An eyewitness inside the working-group meeting confirms it.
23 Apr · Volume peak 2 · 9 posts that day
On 23 April, civil-society advocate Bulgaa Bulganzaya posts that she "happened to slip into" the working-group meeting at the State Palace and writes plainly what was discussed there: the replacement for 13.14 will not be a civil-law solution or a narrowed criminal provision. It will be a return of Гүтгэх (defamation) to the Criminal Code. The bill, she writes, has been submitted by the Government. The same day, livetv.mn airs and posts a longer report on the working-group session and the rest of the dataset moves on it.
The clearest reading of this case study came from our partner at the Nest Center for Journalism Innovation and Development, who has been tracking the working group's progress on the ground in Ulaanbaatar.

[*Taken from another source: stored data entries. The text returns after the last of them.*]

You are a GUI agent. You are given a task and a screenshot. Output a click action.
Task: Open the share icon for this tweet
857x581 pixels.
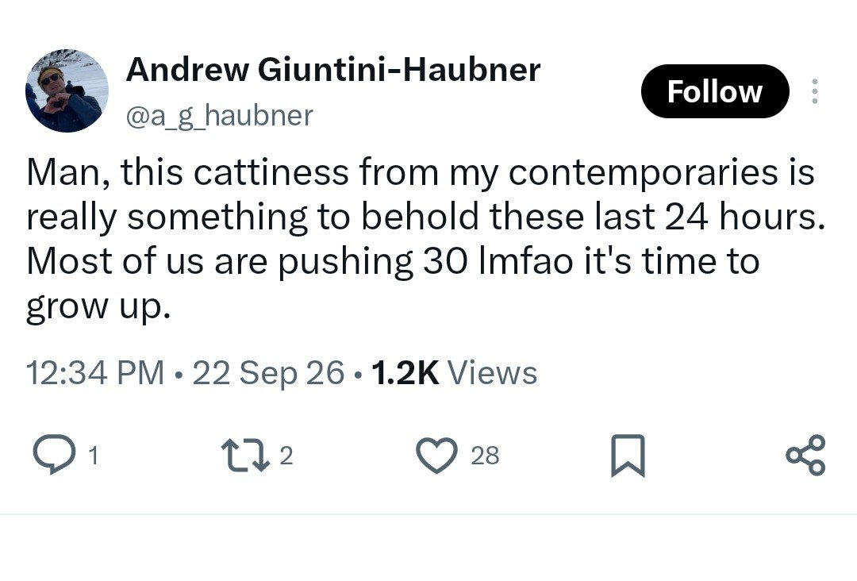805,455
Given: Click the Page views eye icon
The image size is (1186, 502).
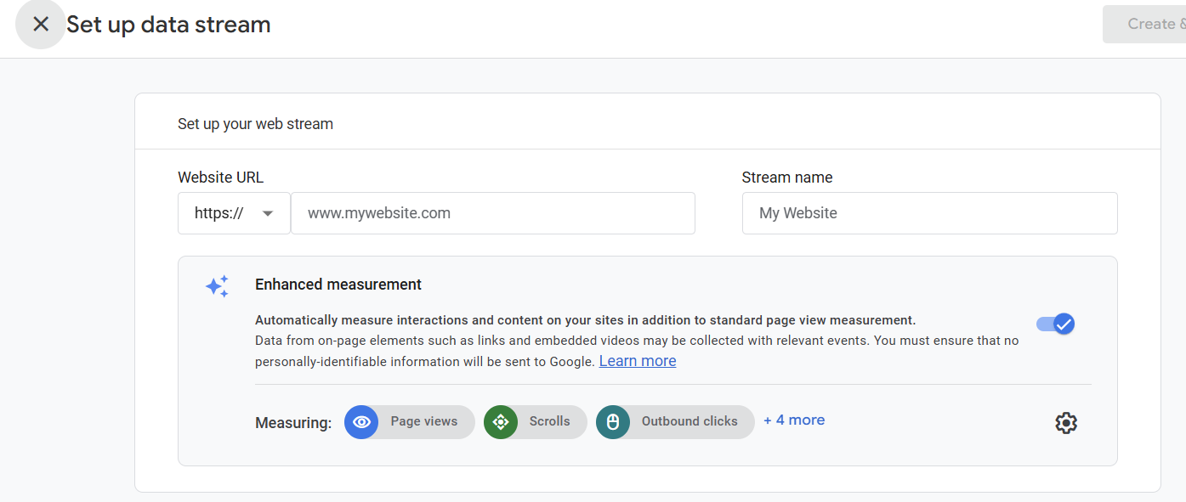Looking at the screenshot, I should [361, 422].
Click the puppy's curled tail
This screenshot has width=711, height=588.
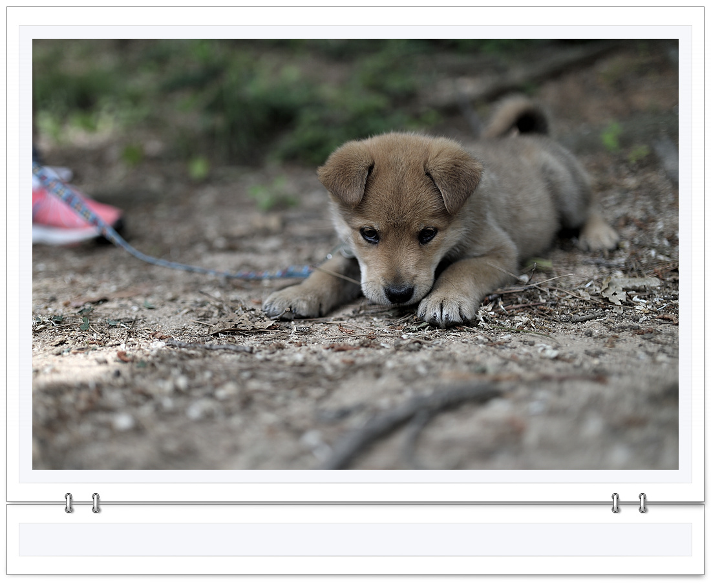(516, 116)
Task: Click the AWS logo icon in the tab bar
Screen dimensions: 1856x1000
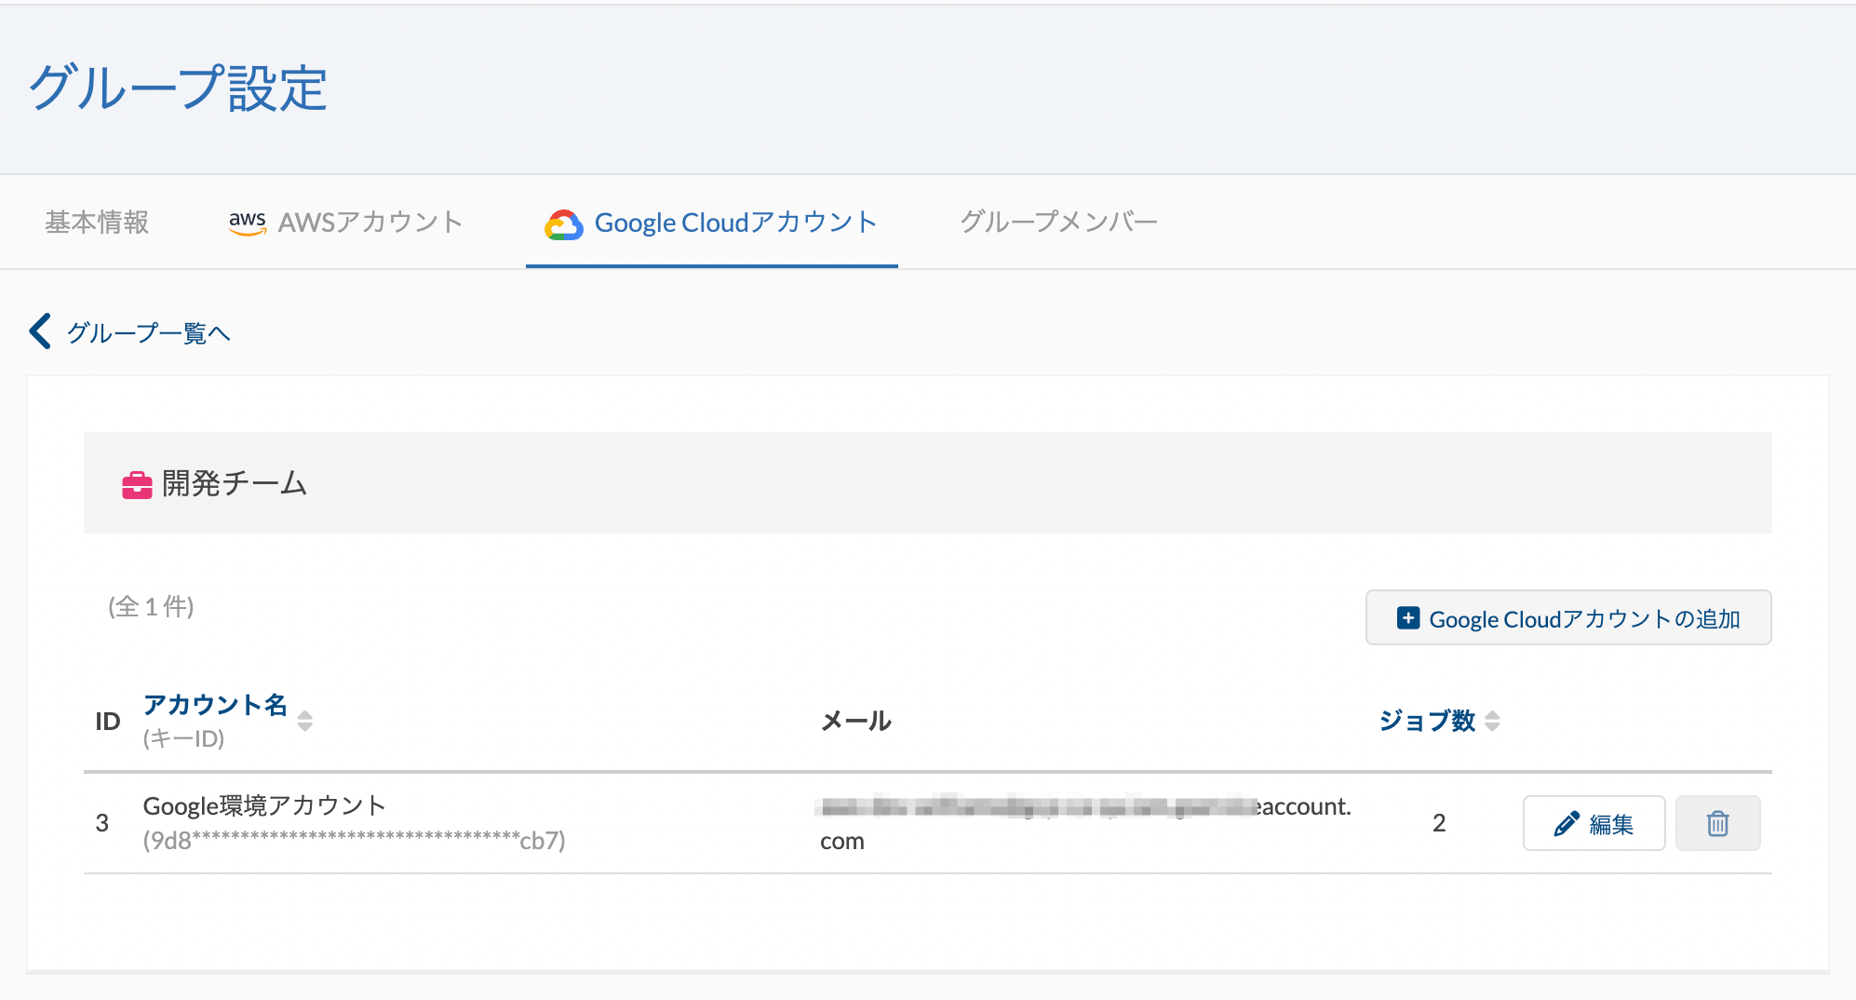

"Although the data was also not too many, we had noticed that the discussions around eliminating regulation on false information included discussions on libel regulation, which I thought was interesting, which suggested that the amendment might not happen the way we expected, and would still try to regulate libel under the Criminal Code. To our surprise, this week, we were informed that the working group is indeed proposing an amendment that regulates libel. Unfortunately, we couldn't make use of this insight as a prebunking tool, but if we had, this would have been a focused campaign where we could have debunked this narrative before the change was proposed."
Dulamkhorloo Baatar, Nest Center for Journalism Innovation and Development
That observation is the case study. A small set of posts, read alongside the official communications coming out of the working group, made it possible to anticipate the direction the bill was taking before the bill itself was named. The civil-society pushback that organised in the first week of April was arguing against a law that had not yet been proposed, rather than against the law that existed. By the time the proposal was named, on 23 April, the bill had been drafted and the moment to organise against it in public had passed.
Closing the gap between seeing those signals and acting on them is the work the Nest Center, and partners like it, are positioned to do. Social-media discussion of the kind surfaced here can let an editor see policy directions while they are still being drafted, often before the bill itself is named.
Caveats
Three notes on how this report should be read:
YouTube coverage is thin. Only one YouTube post crosses the 0.4 relevance threshold. The platform comparison should be read as Facebook-and-Twitter, not tri-platform.
Position labels are interpretive. The four-stage arc in Section 03 is a reading of language cues in the posts, not the output of a calibrated classifier. The debate is genuinely mixed, and several individual posts sit between the positions described.
The most-quoted voices are cross-posted. Боргилмаа's and Болортуяа's positions appear across multiple outlets. The underlying signal is fewer distinct speakers than raw post counts suggest. The cross-posting itself shows which framings the Mongolian media ecosystem chose to amplify.
Every post discussed in this report links to its original URL on the source platform. Translations from Mongolian are working English from the post text; the case-study export includes the full original-language text.